- _PROBLEM REQUIREMENTS_
Go through the entries below and say how many lines contain the string "target"; write only that number.

- _EXERCISE MATERIAL_
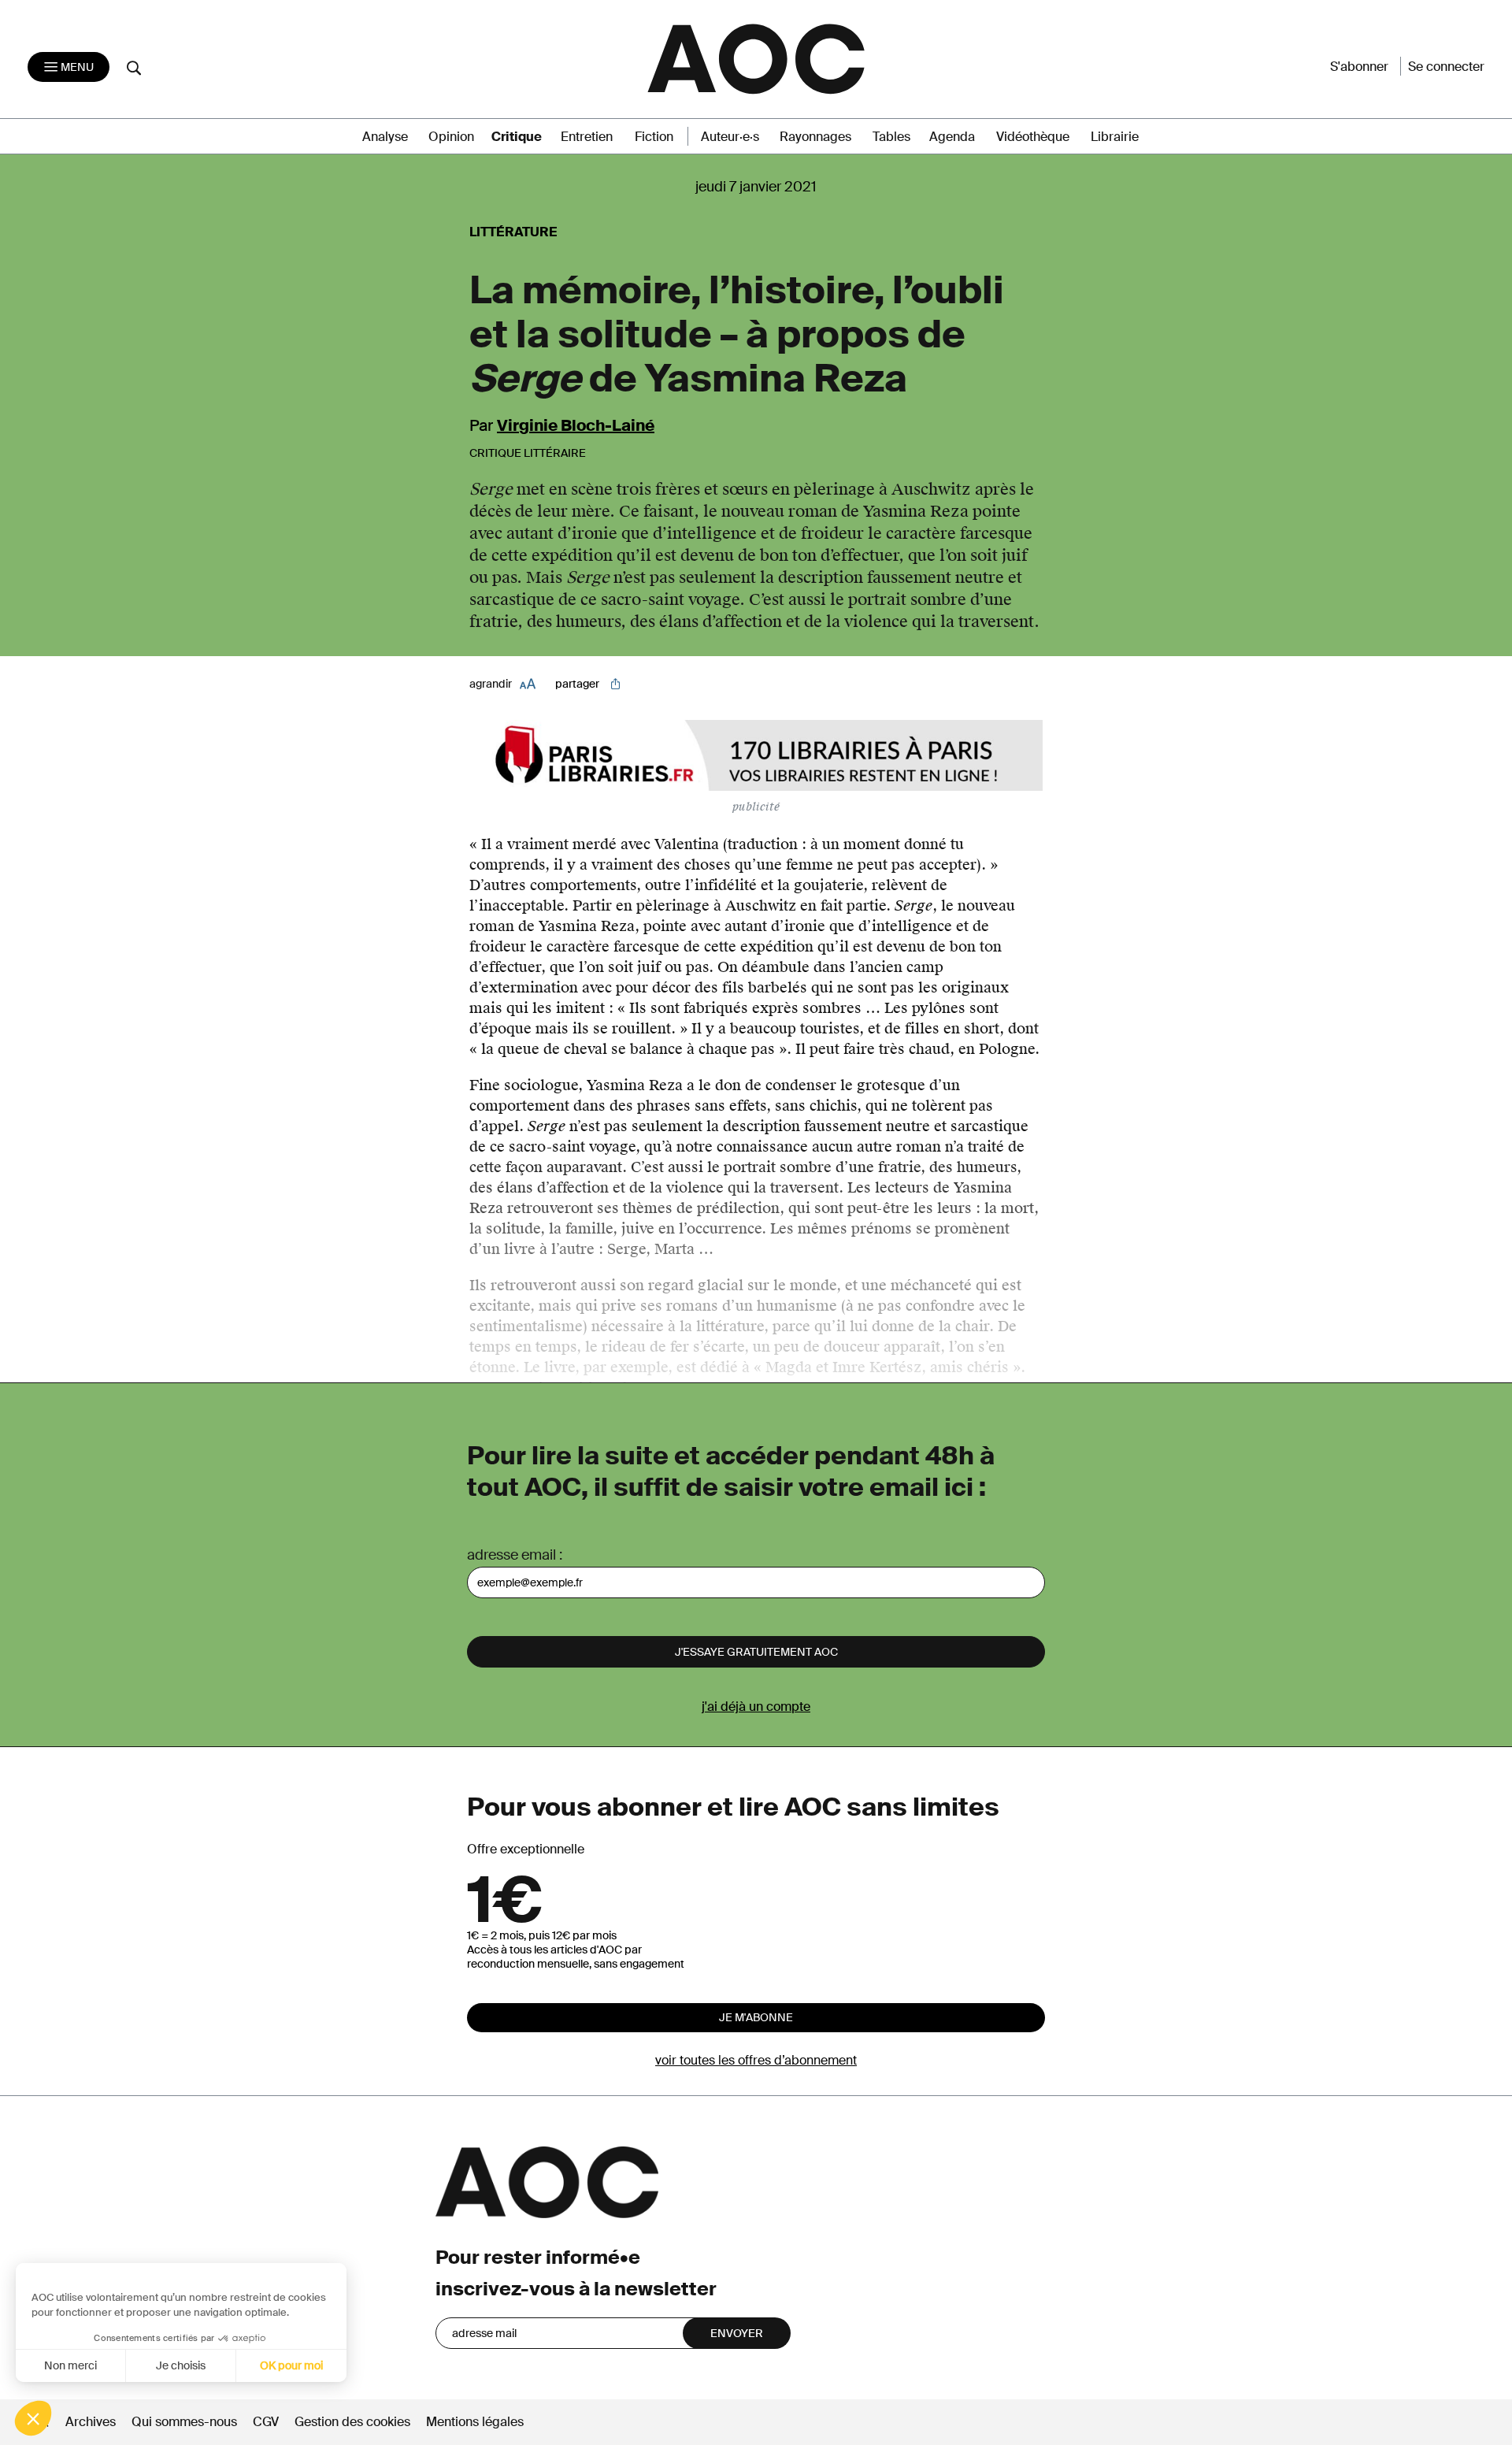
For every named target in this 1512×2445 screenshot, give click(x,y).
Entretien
* * *
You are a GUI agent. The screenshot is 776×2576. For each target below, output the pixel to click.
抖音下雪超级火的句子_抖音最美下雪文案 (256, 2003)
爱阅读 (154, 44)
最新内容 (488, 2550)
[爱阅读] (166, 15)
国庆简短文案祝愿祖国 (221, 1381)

- _PROBLEM SOLUTION_
2